• _Task goal_
Rewrite everything from the start of the data down to the line containing "point(861,331)", swapping "Instruction" for "Goal" and leaving the rest as it is.

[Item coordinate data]
**********

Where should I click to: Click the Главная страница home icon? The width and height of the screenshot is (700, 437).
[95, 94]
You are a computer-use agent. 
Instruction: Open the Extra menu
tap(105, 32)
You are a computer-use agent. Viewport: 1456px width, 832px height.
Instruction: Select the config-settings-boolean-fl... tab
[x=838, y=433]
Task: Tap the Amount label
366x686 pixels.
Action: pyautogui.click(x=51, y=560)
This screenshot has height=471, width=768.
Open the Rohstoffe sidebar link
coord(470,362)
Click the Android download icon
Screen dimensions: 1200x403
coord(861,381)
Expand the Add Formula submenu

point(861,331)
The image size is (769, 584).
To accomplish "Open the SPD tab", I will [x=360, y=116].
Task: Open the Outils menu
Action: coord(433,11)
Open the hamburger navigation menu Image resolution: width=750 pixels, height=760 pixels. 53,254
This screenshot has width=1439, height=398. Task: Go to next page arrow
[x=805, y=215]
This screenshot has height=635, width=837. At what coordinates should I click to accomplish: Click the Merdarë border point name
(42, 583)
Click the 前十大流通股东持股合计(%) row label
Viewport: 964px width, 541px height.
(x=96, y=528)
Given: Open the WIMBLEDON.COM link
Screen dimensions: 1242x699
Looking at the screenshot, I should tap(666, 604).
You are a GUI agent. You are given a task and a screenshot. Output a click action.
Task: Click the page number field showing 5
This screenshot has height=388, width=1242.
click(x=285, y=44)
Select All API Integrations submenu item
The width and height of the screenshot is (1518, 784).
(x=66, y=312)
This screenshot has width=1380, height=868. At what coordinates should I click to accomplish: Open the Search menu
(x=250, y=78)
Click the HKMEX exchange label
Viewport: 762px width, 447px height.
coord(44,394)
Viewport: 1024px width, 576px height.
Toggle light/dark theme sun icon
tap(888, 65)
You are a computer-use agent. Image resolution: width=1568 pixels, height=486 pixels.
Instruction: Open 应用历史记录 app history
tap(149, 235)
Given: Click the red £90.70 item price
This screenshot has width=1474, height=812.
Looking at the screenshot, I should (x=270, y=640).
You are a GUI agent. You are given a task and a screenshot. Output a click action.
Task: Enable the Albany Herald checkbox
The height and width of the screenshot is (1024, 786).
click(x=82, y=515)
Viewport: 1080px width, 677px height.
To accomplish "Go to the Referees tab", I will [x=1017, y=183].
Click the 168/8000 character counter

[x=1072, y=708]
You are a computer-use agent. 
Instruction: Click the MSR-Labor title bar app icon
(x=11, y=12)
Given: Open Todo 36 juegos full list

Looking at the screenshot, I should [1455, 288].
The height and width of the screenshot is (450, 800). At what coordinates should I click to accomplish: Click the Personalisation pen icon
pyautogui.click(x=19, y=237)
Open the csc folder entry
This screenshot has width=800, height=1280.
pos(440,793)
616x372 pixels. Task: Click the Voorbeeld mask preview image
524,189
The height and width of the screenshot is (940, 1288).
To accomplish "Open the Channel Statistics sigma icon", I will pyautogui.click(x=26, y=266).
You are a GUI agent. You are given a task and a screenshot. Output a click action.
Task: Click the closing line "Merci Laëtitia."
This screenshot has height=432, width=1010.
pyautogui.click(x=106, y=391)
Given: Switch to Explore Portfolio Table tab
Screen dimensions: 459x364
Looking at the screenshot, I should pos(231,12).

**********

• _Output for this exercise_
Where should I click to: Click the Главная страница home icon? The width and height of the screenshot is (700, 437).
[95, 94]
You are a computer-use agent. 
Goal: Open the Extra menu
tap(105, 32)
You are a computer-use agent. Viewport: 1456px width, 832px height.
Goal: Select the config-settings-boolean-fl... tab
[x=838, y=433]
Task: Tap the Amount label
366x686 pixels.
Action: pyautogui.click(x=51, y=560)
This screenshot has height=471, width=768.
Open the Rohstoffe sidebar link
coord(470,362)
Click the Android download icon
Screen dimensions: 1200x403
coord(861,381)
Expand the Add Formula submenu

point(861,331)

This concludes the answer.